The procedure is really simple:
- Create an audio instrument track and load it up with your favorite virtual instrument. I’m pretty sure Logic likes to have audio with the loop — in other words, don’t use a MIDI track that drives outboard gear. You can make Apple Loops that way, but you won’t get a sound preview for them in the loop browser, and you won’t be able to use them on audio tracks.
- Make sure your time signature and key signature are setup correctly in the Logic song for the material you’re performing. This isn’t strictly necessary (especially for drums), but it does help make sure your loops preview as expected in future Logic songs. I forgot to mention this in the video. What can I say, I play drums primarily.
- Record a performance. In the video, I use the canonical four-bar drum loop, but it can be whatever you want.
- Choose Region > Add To Apple Loops Library….
- Choose the relevant metadata (name, type of loop, and so on), and click Create.
That’s it. After that, you’ll have a new loop filed under My Loops in your Apple Loop Browser. The video shows this procedure for the visual learners in the audience.
- After you’ve created a green Apple Loop, do not edit it in the Apple Loops Utility if you want it to stay a green loop. The Apple Loops Utility seems to strip out the MIDI data. You’ll have to recreate it from the source MIDI region.
- This procedure works great with stereo virtual instruments.

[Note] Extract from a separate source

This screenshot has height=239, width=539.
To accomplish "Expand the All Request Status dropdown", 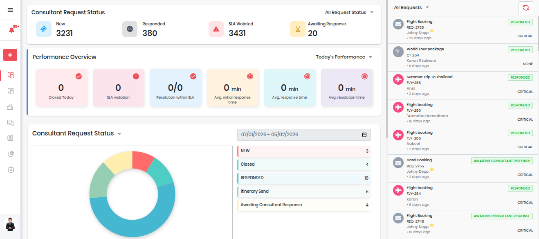I will [x=349, y=12].
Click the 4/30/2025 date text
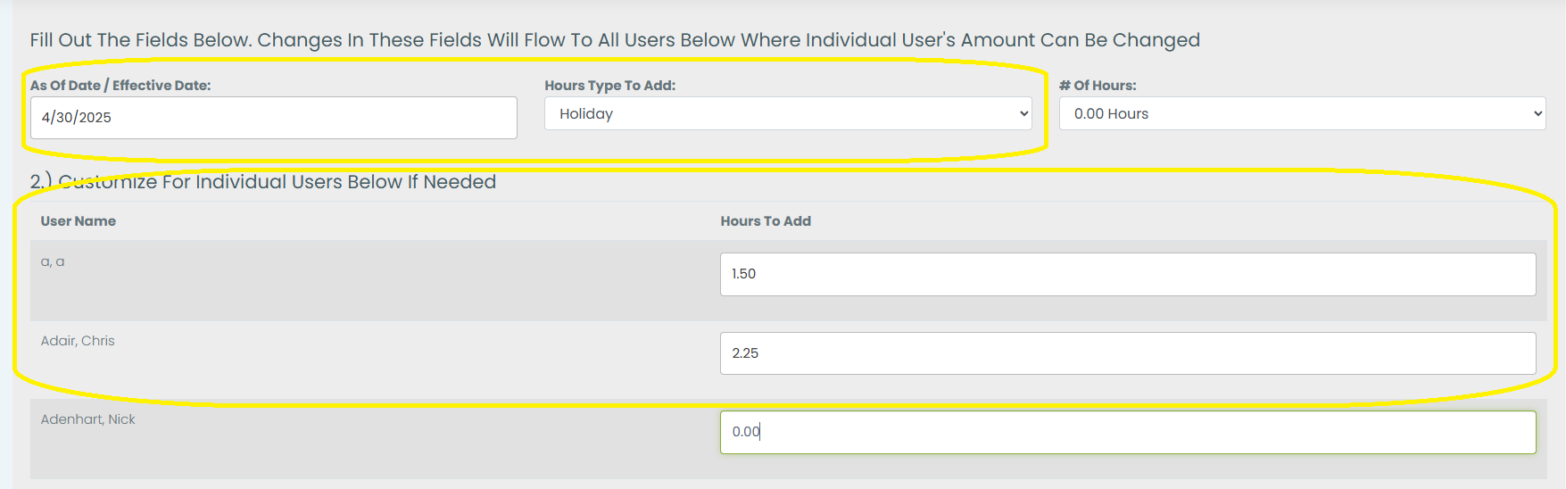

If you’re using an instance of, say, the EXS24 in its multi-out configuration, you might have to put in some more work. Or maybe it just won’t work at all. I haven’t delved deep enough into this to sort those issues out, but I know that the first time I tried this, it was with a multi-out EXSP24, and no audio was in the loop file.
- If you want effects to be included in the channel strip with the audio instrument/MIDI version of the loop, only use inserts. Any send effects you use will not be included in the channel strip. The rendered audio will include your sends and inserted effects, which is nice, but can cause confusion with your users (yes, I’m looking at you, Apple).
- The drums in the video are the beautiful and talented ns_kit 7, the now discontinued free version. The full version is available from a different company who has recently taken it on.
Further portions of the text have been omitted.